STUDY MATERIAL –
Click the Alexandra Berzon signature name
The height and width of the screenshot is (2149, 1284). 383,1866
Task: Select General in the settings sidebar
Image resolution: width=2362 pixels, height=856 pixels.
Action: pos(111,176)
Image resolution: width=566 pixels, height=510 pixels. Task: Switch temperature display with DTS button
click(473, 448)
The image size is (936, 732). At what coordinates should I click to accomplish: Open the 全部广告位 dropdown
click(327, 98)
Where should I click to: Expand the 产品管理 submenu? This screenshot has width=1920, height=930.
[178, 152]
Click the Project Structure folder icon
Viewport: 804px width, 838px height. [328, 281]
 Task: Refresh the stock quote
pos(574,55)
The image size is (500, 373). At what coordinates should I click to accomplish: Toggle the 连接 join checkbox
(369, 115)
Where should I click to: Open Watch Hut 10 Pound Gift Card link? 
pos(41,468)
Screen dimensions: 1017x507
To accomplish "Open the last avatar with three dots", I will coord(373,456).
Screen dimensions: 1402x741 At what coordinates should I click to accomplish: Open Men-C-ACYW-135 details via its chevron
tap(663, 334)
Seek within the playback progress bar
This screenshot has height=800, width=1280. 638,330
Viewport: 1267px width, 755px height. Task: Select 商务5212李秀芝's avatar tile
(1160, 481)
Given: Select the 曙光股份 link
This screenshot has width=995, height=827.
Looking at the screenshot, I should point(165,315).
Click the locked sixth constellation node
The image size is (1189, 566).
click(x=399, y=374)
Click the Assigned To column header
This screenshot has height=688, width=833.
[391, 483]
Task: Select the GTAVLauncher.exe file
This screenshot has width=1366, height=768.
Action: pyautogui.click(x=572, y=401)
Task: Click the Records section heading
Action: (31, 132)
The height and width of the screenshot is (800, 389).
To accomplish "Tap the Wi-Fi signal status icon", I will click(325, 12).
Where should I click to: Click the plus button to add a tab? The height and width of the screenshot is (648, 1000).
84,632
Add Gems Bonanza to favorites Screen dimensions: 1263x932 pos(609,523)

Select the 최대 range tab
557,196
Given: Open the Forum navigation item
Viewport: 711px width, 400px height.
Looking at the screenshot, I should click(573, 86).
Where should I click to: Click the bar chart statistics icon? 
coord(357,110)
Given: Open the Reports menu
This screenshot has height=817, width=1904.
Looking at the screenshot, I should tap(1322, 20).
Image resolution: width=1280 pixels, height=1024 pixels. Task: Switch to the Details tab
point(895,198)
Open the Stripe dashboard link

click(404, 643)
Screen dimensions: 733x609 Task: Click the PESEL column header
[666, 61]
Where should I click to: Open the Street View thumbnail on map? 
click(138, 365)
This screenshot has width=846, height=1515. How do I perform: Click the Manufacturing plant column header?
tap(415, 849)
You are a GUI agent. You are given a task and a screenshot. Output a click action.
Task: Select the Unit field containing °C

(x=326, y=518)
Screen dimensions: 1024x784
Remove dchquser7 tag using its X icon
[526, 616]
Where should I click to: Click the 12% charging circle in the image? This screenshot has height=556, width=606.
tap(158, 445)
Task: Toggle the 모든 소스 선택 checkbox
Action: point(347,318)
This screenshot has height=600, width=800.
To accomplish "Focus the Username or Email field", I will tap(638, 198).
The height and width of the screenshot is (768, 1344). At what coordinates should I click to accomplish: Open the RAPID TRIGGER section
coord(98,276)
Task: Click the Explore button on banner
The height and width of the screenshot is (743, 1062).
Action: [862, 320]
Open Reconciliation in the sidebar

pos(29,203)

BRIEF – Nothing but a number is expected here: say how many lines in the material hold "will".

ANSWER FOR THE TASK – 3